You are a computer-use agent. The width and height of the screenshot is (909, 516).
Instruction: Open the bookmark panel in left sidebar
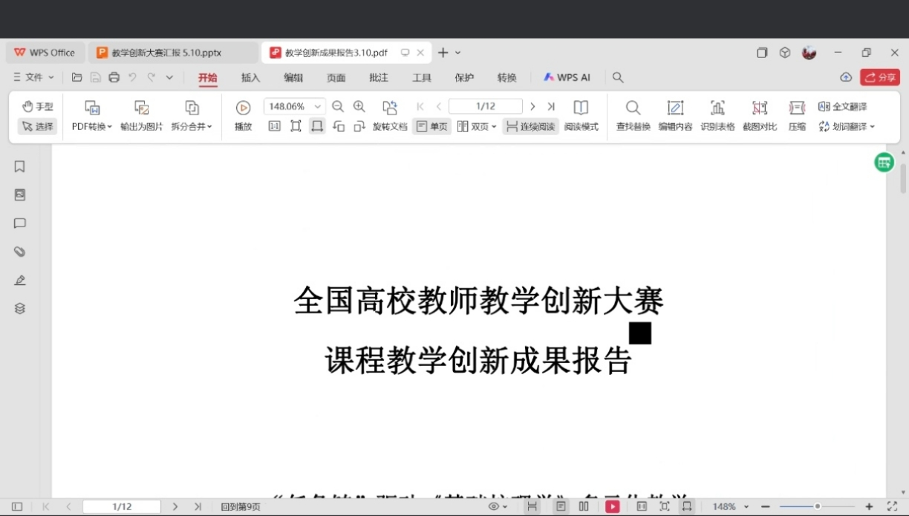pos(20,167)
...
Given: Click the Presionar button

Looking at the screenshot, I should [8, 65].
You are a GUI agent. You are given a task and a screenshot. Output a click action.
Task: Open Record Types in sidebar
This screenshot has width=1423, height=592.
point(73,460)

◆ **DESCRIPTION OF THE TASK**
Extract the lines of the listing from the line with "You are a computer-use" up to and including the line with "pos(20,167)", and omit the pictures from your answer.

◆ **TASK RESPONSE**
You are a computer-use agent. The width and height of the screenshot is (909, 516).
Instruction: Open the bookmark panel in left sidebar
pos(20,167)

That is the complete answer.